PaCO₂ varied consistently with the changes in RR, and we observed a significant increase in ΔCO₂ between RRs of 10 and 16 breaths/minute; this was associated with a significant decrease in the number of patients with a normal ΔCO₂ value (Table 1). Interestingly, central venous saturation also decreased significantly when the RR was increased.

In ventilated hemodynamically stable postoperative patients, changes in PaCO₂ variations can influence ΔCO₂. Similarly, in healthy volunteers hyperventilation is associated with an increase of the difference between arterial and venous peripheral carbon dioxide [4]. A possible explanation is that hypocapnia induces microvascular constriction, thus increasing stagnation flow, and therefore increases the gap.
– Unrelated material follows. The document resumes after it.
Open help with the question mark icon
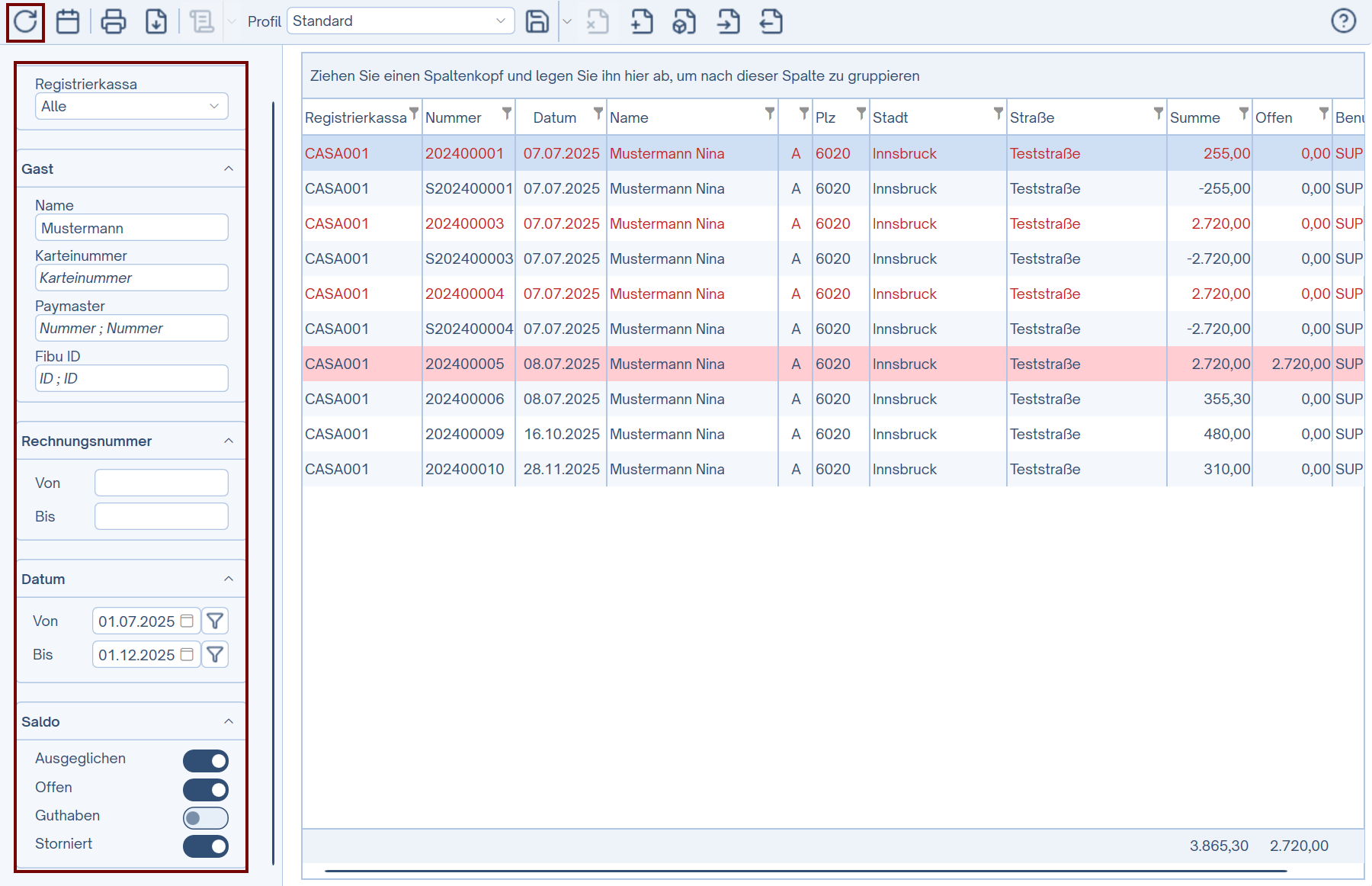 click(1343, 21)
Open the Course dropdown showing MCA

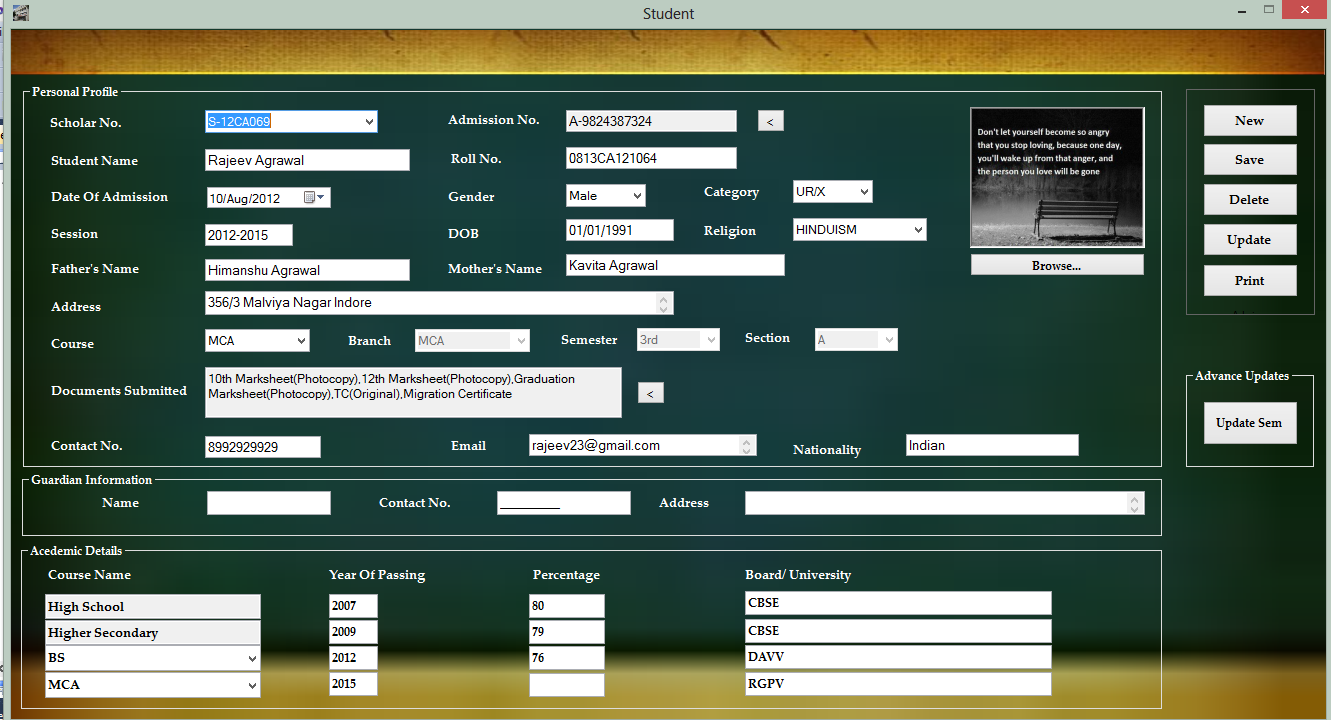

This hypothesis could be an explanation for the increment of gut mucosal-arterial PCO₂ gradient observed with acute moderate hypocapnia [5]. In this situation, the decrease in central venous saturation could be interpreted as an increase of tissular oxygen extraction induced by a low oxygen delivery with vasoconstriction [3].

Although the carbon dioxide gap is a valuable index to evaluate perfusion in a shock state, one must be warned of the effect of moderate hyperventilation on this gradient. The direct effect of carbon dioxide on microcirculation needs to be confirmed by further experiments.